Representative Priest’s argument was spot on.
Finally, it was time for the vote. The vote board on the wall started lighting up with reds and greens (our side was red), and our lobbyists started noting which legislators we picked up that we didn’t know were on our side, as well as who we had lost. Even though it was looking good, there was no way to know for sure until the final vote count came in: 81 – 61, an amazing margin that included 20 Republican votes with us. Not to mention, not one Representative spoke in favor of the bill other than the lead sponsor. While the bill would still have to be voted on in the Senate, it was now a foregone conclusion that it was dead.

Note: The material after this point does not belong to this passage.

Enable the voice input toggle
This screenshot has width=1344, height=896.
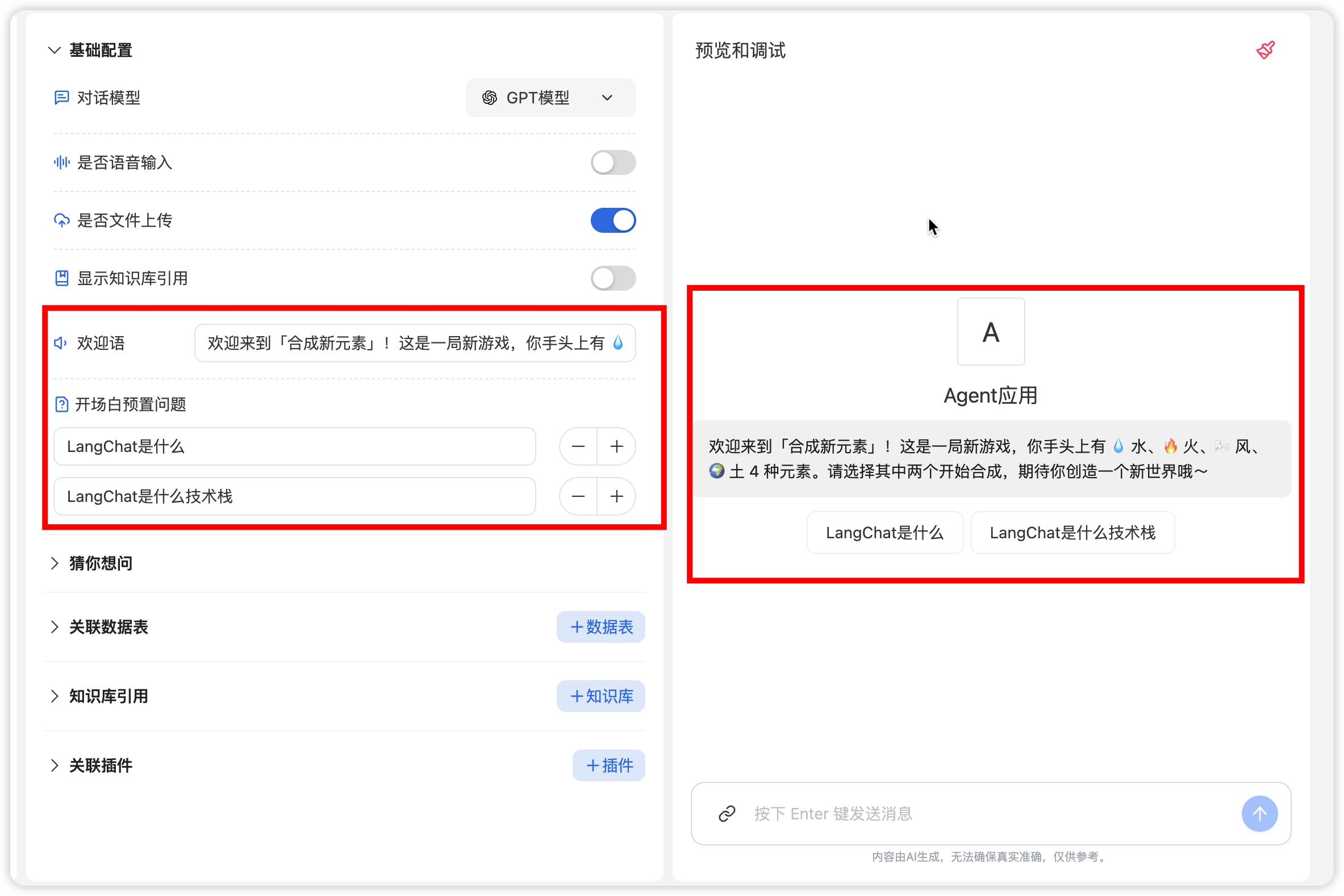[612, 163]
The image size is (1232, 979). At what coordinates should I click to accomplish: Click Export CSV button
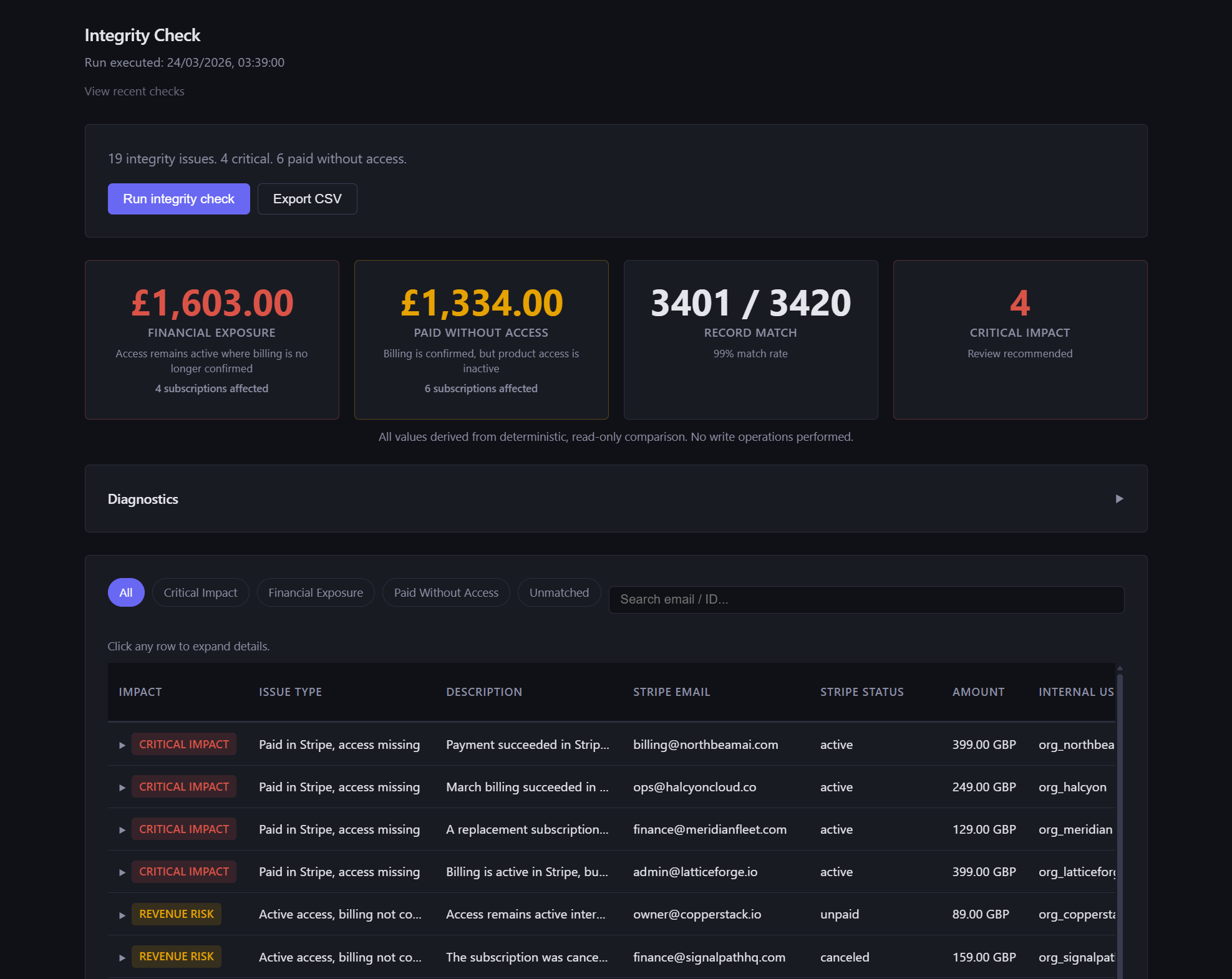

After the vote, we went down to the entrance of the chambers to thank our supporters. I first made sure to thank the incredible Democratic Minority Leader, Emily Cain. Cain had spoken emotionally, from personal knowledge, about our client, the Orono transgender student who in the last few weeks had bravely put herself out there and lobbied countless legislators, opening their eyes to the reality of transgender children for the first time. It is no overstatement that we owe much of our success to this amazing girl.

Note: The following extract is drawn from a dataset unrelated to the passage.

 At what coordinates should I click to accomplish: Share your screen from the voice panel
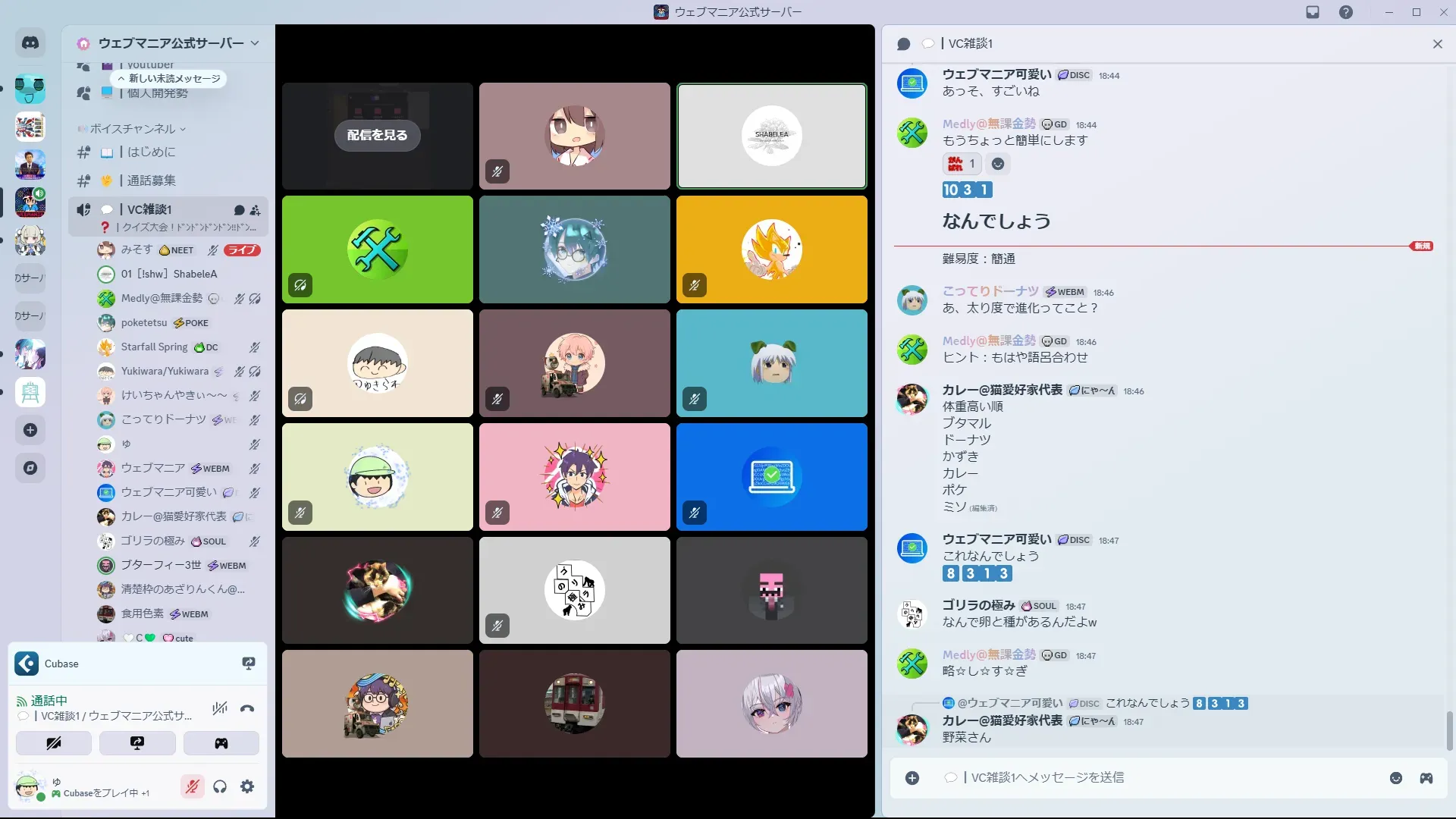[137, 743]
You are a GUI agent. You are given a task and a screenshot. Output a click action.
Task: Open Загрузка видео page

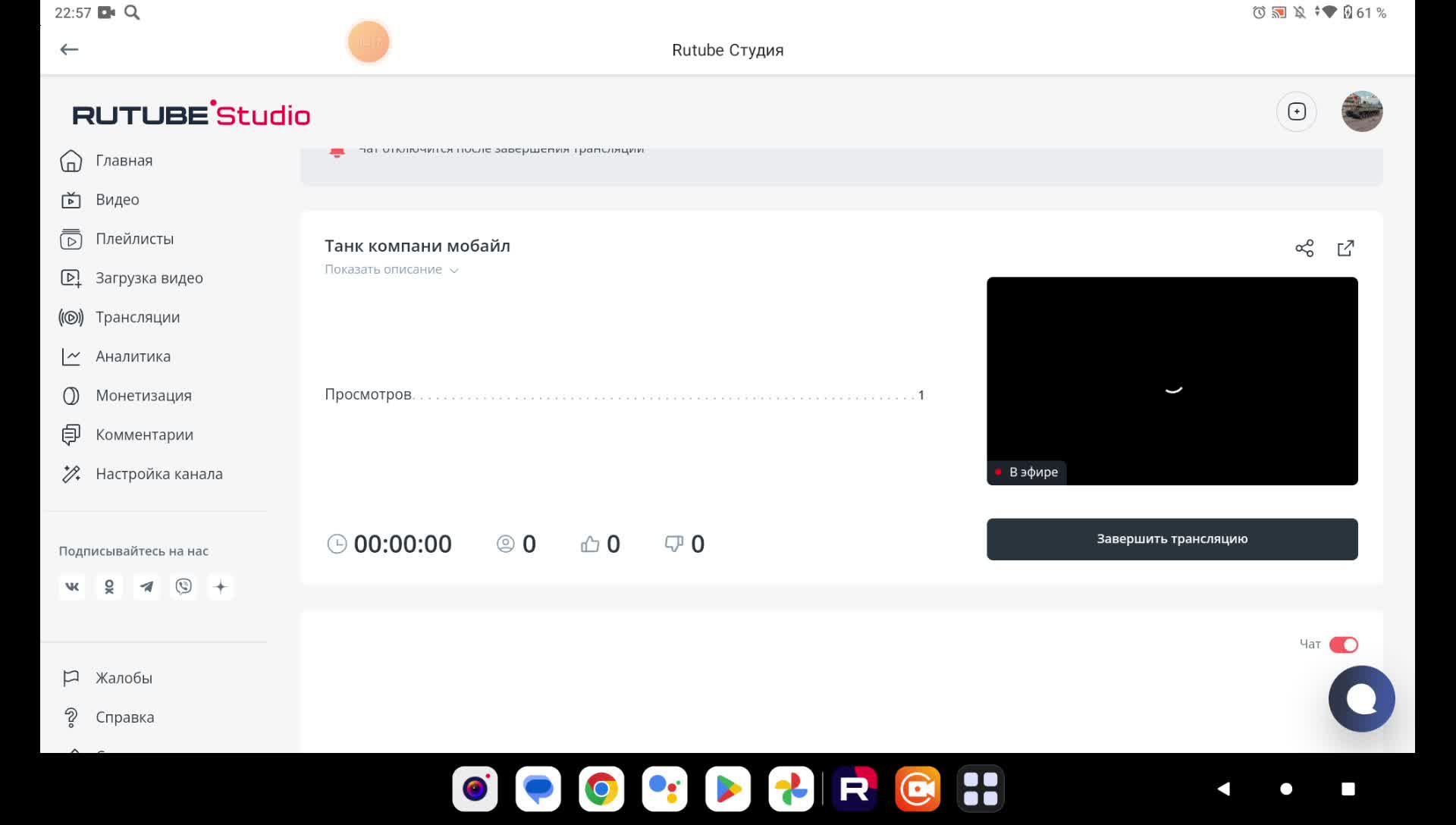tap(149, 278)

I also had the pleasure of thanking Representative Knight, one of the 20 Republicans who voted with us. Here was a representative who was not on our side when it came to LGB rights, but could not have been more forceful about the importance of transgender rights. As Representative Knight described in his floor remarks, his transformational moment came from reading Jennifer Boylan’s book, She’s Not There, and then meeting her through our coalition’s lobbying efforts. By the end of his educational process, he was one of our strongest champions and enormously helpful in persuading so many of his Republican colleagues. As I thanked him for his leadership, it was a wonderful reminder that while it may seem impossible to change the minds of our most ardent opponents, you never know for sure until you talk with them first.Weary but exhilarated, I made it home around 2 am (thanks to 3 diet cokes on the way!), only to return to the office for a 9 am conference call with transgender leaders in NH about how to build a statewide transgender advocacy and support organization that could hopefully bring NH as far as Maine has come. While on that call, we got word that the Maine Senate was now voting on LD 1046, and watching online, I saw that final vote, 23-11, against the bill. Victory, again, and now the bill was officially dead.
It is hard to overstate what an enormous victory this was for the transgender community – to tackle head on one of the most difficult issues that opponents of transgender rights have used against us, in an entirely Republican-controlled state legislature. It won’t be our last battle, but hopefully, it will be the first of many victories to come as we learn from experience the most effective strategies and arguments in support of the fundamental human right that we all share to be treated with dignity and respect – including in restrooms.